There are no fans mounted directly to the CPU but rather there is a double-blade, 150mm diameter fan mounted to the front of the case with the two heatsinks directly in front of it. Air is drawn in from the front of the case, blows over the two heatsinks and out the back. I removed the fan and cleaned out the dust but it did little to improve it.

As for thermal paste, I have since removed the second procesor (yet again) until I find a solution simply because it is too noisey to have in a office with 90 other people. When I removed the heatsink, it was clear there was a nice even film of paste across the top to the processor/bottom of the heatsink so it was definitely down properly and the thermal paste had been applied in the correct amount. I had also previously remover thermal paste from the previous heatsink prior to re-applying it when I installed the new one.


----------



## greenbrucelee (Apr 24, 2007)

I would suggest you actually need fans on the heatsinks attached to the cpus as the heatbuild up will be casuing the fan you have to rev hard to compensate.

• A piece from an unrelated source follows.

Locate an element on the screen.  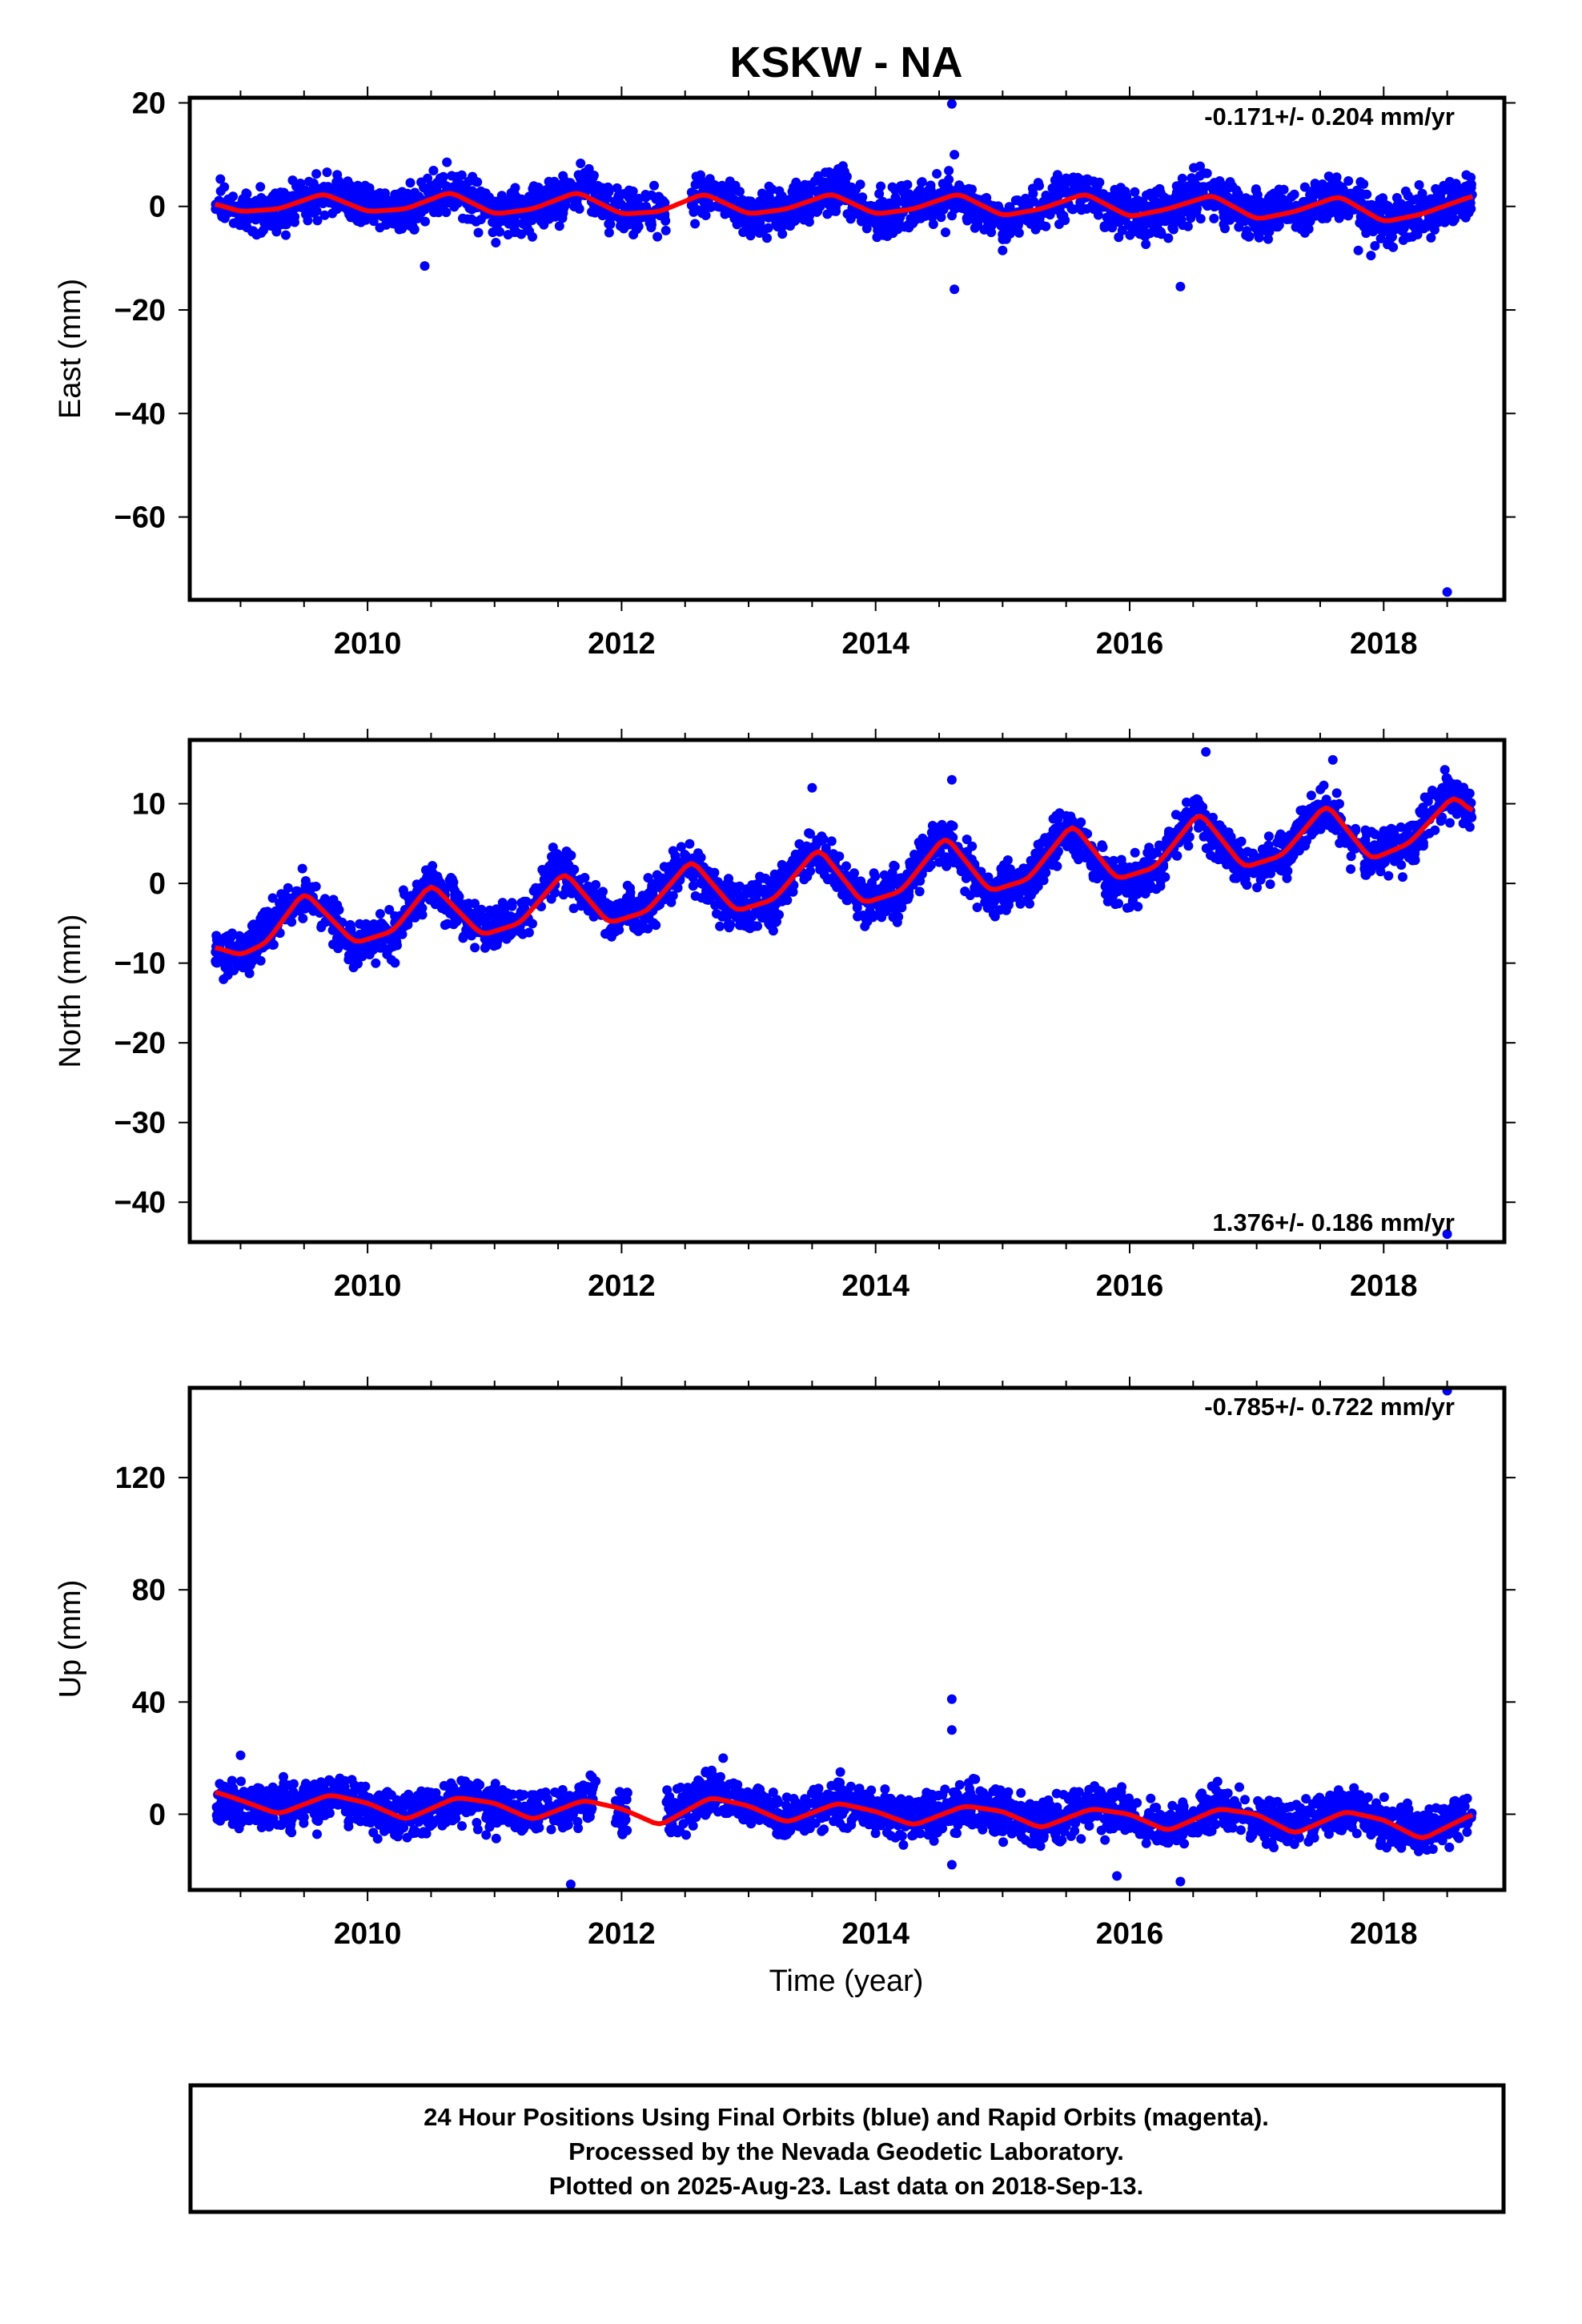
east-y-tick-labels: 200−20−40−60 is located at coordinates (140, 310).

You should be able to control the fan speed in the bios though if you wish to turn it down.


----------



## ExcelentEnginer (Oct 2, 2008)

greenbrucelee said:


> I would suggest you actually need fans on the heatsinks attached to the cpus as the heatbuild up will be casuing the fan you have to rev hard to compensate.
> 
> You should be able to control the fan speed in the bios though if you wish to turn it down.


Thanks for the pointers. I did think about those options. I'd rather let the BIOS control the fan. I'm sure it is not revving the fan to full speed for no reason. I'll take a noisey fan over two burnt out processors any day. I will do some research to see if I can locate any suitable fans that can be mounted to the heatsinks. I suppose there is also the the expensive but guaranteed to work option of water cooling the processors. I did some research on this before when I was building a Pentium 4 system a few years back. It is an option although for a high-end and relatively uncommon processor like the Xeon, I'm sure it will be a hell of alot more expensive.

There is also room for two 60mm fans at the rear of the case. I could perhaps install fans there and have them blowing in the same direction as the inlet fan. It would perhaps help vent the exhaust although they would be a long way from the heatsinks so it is questionable as to whether they will be of any significant benefit. Anyway, I'll start simple by mounting fans to the tops of the heatsinks.

Thanks Again
Tony


----------



## greenbrucelee (Apr 24, 2007)

noise is better than heat.

I have 3 120mm fans at the front, a 200mm fan at the top and 2 120mm fans at the back and a tuniq tower heatsink with has an 80mm fan attached. all running at low having it at high is very noisey though.


----------